_ACTIVITY_
A verbatim transcription of every record below is required.

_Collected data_

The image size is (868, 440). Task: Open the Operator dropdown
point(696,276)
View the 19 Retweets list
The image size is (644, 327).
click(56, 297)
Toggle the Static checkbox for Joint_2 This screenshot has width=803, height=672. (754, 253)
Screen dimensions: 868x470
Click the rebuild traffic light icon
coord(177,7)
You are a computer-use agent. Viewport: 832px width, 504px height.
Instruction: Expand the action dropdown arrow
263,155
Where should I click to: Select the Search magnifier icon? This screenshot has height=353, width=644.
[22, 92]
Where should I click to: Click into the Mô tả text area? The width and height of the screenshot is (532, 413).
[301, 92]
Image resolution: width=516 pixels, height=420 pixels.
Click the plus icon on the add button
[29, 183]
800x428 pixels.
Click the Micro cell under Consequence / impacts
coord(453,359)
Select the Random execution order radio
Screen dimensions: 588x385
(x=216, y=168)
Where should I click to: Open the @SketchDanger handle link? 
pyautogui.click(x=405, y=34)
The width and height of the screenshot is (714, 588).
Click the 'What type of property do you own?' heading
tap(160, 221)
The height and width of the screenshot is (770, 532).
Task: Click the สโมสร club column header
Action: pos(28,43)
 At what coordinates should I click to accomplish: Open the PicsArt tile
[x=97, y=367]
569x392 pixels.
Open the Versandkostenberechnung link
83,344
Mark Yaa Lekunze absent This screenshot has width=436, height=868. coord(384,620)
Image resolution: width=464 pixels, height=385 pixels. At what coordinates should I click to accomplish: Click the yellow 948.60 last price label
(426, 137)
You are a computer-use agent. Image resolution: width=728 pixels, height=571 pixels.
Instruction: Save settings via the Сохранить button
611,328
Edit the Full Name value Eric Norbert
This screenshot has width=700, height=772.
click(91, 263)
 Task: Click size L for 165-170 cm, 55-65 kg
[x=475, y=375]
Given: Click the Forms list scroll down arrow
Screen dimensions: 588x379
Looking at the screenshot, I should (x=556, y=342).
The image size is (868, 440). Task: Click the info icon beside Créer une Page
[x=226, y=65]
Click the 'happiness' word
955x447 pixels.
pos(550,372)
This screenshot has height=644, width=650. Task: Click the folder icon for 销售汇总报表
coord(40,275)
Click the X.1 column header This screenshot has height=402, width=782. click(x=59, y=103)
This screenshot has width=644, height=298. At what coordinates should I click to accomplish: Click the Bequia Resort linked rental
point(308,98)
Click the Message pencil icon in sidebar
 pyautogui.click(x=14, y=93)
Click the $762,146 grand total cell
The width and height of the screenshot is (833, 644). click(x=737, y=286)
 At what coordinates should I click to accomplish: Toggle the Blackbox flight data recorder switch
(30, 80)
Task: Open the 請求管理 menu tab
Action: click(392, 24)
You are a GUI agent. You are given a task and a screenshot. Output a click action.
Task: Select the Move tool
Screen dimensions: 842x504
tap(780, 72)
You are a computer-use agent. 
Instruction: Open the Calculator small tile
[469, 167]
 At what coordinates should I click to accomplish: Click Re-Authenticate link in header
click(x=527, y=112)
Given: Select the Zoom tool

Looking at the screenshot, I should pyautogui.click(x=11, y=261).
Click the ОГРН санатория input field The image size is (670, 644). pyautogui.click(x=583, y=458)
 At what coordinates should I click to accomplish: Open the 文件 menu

_SOLUTION TO THE PROBLEM_
The image size is (868, 440). Task: Open the Operator dropdown
point(696,276)
View the 19 Retweets list
The image size is (644, 327).
click(56, 297)
Toggle the Static checkbox for Joint_2 This screenshot has width=803, height=672. (754, 253)
Screen dimensions: 868x470
Click the rebuild traffic light icon
coord(177,7)
You are a computer-use agent. Viewport: 832px width, 504px height.
Instruction: Expand the action dropdown arrow
263,155
Where should I click to: Select the Search magnifier icon? This screenshot has height=353, width=644.
[22, 92]
Where should I click to: Click into the Mô tả text area? The width and height of the screenshot is (532, 413).
[301, 92]
Image resolution: width=516 pixels, height=420 pixels.
Click the plus icon on the add button
[29, 183]
800x428 pixels.
Click the Micro cell under Consequence / impacts
coord(453,359)
Select the Random execution order radio
Screen dimensions: 588x385
(x=216, y=168)
Where should I click to: Open the @SketchDanger handle link? 
pyautogui.click(x=405, y=34)
The width and height of the screenshot is (714, 588).
Click the 'What type of property do you own?' heading
tap(160, 221)
The height and width of the screenshot is (770, 532).
Task: Click the สโมสร club column header
Action: pos(28,43)
 At what coordinates should I click to accomplish: Open the PicsArt tile
[x=97, y=367]
569x392 pixels.
Open the Versandkostenberechnung link
83,344
Mark Yaa Lekunze absent This screenshot has width=436, height=868. coord(384,620)
Image resolution: width=464 pixels, height=385 pixels. At what coordinates should I click to accomplish: Click the yellow 948.60 last price label
(426, 137)
You are a computer-use agent. Image resolution: width=728 pixels, height=571 pixels.
Instruction: Save settings via the Сохранить button
611,328
Edit the Full Name value Eric Norbert
This screenshot has width=700, height=772.
click(91, 263)
 Task: Click size L for 165-170 cm, 55-65 kg
[x=475, y=375]
Given: Click the Forms list scroll down arrow
Screen dimensions: 588x379
Looking at the screenshot, I should (x=556, y=342).
The image size is (868, 440). Task: Click the info icon beside Créer une Page
[x=226, y=65]
Click the 'happiness' word
955x447 pixels.
pos(550,372)
This screenshot has height=644, width=650. Task: Click the folder icon for 销售汇总报表
coord(40,275)
Click the X.1 column header This screenshot has height=402, width=782. click(x=59, y=103)
This screenshot has width=644, height=298. At what coordinates should I click to accomplish: Click the Bequia Resort linked rental
point(308,98)
Click the Message pencil icon in sidebar
 pyautogui.click(x=14, y=93)
Click the $762,146 grand total cell
The width and height of the screenshot is (833, 644). click(x=737, y=286)
 At what coordinates should I click to accomplish: Toggle the Blackbox flight data recorder switch
(30, 80)
Task: Open the 請求管理 menu tab
Action: click(392, 24)
You are a GUI agent. You are given a task and a screenshot. Output a click action.
Task: Select the Move tool
Screen dimensions: 842x504
tap(780, 72)
You are a computer-use agent. 
Instruction: Open the Calculator small tile
[469, 167]
 At what coordinates should I click to accomplish: Click Re-Authenticate link in header
click(x=527, y=112)
Given: Select the Zoom tool

Looking at the screenshot, I should pyautogui.click(x=11, y=261).
Click the ОГРН санатория input field The image size is (670, 644). pyautogui.click(x=583, y=458)
 At what coordinates should I click to accomplish: Open the 文件 menu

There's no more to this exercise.